To vary the material properties, the investigated particles and impact plates were heat-treated in a standard vacuum furnace under varying conditions prior to the deformation processes. Table 3 gives an overview of the parameters used for heat treatment. Due to their larger dimensions and different initial microstructural states, the holding times for the impact plates have been adjusted for each step. In the table, the holding times for the microscopic particles are underlined and the holding times for the impact plates are highlighted in grey.

Heat treatments (micro: microscopic particles, macro: macroscopic samples).
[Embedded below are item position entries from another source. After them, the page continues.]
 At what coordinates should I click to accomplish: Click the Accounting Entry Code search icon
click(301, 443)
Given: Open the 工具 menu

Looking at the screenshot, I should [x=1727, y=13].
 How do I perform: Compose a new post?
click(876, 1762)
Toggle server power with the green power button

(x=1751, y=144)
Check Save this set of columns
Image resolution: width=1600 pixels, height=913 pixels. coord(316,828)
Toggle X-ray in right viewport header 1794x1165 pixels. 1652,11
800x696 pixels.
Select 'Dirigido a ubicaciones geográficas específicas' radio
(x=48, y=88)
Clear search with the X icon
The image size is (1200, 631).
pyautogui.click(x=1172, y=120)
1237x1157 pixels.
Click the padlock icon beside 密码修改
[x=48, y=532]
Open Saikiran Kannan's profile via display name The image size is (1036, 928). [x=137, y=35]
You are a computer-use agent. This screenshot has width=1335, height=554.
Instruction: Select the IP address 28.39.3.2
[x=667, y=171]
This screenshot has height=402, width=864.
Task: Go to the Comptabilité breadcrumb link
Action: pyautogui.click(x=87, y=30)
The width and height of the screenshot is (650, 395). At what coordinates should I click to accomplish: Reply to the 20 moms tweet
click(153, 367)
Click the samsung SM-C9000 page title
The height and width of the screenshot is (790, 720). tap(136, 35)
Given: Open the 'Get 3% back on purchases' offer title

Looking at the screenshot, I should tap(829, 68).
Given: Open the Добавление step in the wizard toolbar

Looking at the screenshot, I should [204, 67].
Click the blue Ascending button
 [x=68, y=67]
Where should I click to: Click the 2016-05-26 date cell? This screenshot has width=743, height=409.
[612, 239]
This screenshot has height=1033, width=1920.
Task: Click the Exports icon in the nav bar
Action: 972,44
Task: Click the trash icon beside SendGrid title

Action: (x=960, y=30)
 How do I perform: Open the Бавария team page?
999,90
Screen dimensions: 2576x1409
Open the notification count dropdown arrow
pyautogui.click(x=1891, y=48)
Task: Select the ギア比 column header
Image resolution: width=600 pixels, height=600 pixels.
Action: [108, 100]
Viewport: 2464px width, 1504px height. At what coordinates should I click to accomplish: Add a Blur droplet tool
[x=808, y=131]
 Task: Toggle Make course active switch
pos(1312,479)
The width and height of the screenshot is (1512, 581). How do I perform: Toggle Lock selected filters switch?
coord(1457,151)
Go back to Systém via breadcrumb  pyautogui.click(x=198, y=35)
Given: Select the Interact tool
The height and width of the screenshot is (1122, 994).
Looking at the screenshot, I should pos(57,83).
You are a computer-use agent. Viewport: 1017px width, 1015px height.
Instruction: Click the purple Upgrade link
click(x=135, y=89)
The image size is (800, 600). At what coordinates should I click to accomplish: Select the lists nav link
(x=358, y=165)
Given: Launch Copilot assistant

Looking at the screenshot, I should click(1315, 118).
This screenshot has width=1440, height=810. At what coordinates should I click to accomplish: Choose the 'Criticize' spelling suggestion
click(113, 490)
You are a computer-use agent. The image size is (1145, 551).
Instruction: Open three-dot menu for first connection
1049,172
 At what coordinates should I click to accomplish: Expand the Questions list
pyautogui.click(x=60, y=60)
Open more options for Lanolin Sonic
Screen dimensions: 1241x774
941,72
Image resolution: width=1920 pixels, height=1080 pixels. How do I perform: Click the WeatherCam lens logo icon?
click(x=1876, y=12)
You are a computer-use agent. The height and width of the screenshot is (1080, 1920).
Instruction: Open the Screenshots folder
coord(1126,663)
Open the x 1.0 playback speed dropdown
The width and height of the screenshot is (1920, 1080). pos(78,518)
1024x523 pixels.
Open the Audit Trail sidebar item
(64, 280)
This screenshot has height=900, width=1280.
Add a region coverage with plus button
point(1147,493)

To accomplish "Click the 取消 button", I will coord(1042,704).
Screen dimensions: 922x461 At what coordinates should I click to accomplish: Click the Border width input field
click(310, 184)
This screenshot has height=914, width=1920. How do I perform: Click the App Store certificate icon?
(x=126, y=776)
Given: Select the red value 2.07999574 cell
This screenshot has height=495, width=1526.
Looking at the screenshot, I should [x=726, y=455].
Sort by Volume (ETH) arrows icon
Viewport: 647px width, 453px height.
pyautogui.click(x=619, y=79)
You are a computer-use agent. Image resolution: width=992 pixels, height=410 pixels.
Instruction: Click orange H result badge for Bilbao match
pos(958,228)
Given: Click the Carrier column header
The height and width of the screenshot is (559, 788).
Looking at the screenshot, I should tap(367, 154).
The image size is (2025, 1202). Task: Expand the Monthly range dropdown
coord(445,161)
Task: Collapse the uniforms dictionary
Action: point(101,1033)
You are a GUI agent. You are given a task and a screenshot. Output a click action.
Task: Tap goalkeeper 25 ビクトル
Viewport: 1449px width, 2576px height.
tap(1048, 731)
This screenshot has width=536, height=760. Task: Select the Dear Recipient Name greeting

Figure 4 exemplarily shows the microstructure after heat treatment for the macroscopic workpieces. The annealing treatment (SA) led to a finely distributed spherodized state of cementite within a ferritic matrix. Chromium carbides are also visible. The Q800 (800 °C) heat treatment let to fine martensitic microstructure (martensite needles) with fine carbides. The former austenite grain size can be estimated at about a diameter of 30 µm. Heating the material up to an austenitisation temperature of 950 °C (Q950) led to a dissolution of most of the iron carbides. Figure 4c) is showing a fully martensitic microstructure with a low retained austenite content. The needle martensite is coarser and the retained austenite is light optically visible. Due to the austenitizing in the austenite field above A_cm no globular cementite is present any more. The Q1050 (1050 °C) variant is showing a coarse needle martensite microstructure with retained austenite. Because of the high austenitizing temperature, all carbides of iron and chromium carbide type are solute and a pronounced grain grows has occurred. The prior austenite grain size can be estimated to approx. 100 µm diameter. The morphology has changed from fine needle martensite into a coarse needle and stringer martensite with chevron martensite being present in some areas. Figure 4e shows the microstructure of the QT (quenched and tempered) variant. The tempering at 180°C of the quenched martensitic microstructure with very fine dispersed non optical microscopy visible retained austenite was achieved. Additionally, fine dispersed spherical carbides can be seen in the microstructure. Along with the carbides in some instances very little nonmartensitic black etching microstructure constituents can be seen, that are identified as troostite.

Microstructure of the macroscopic samples for single-impact peening after the heat treatment (a) SA, (b) Q800, (c) Q950, (d) Q1050, (e) QT); etched 25–60 s in 3% alcoholic HNO₃.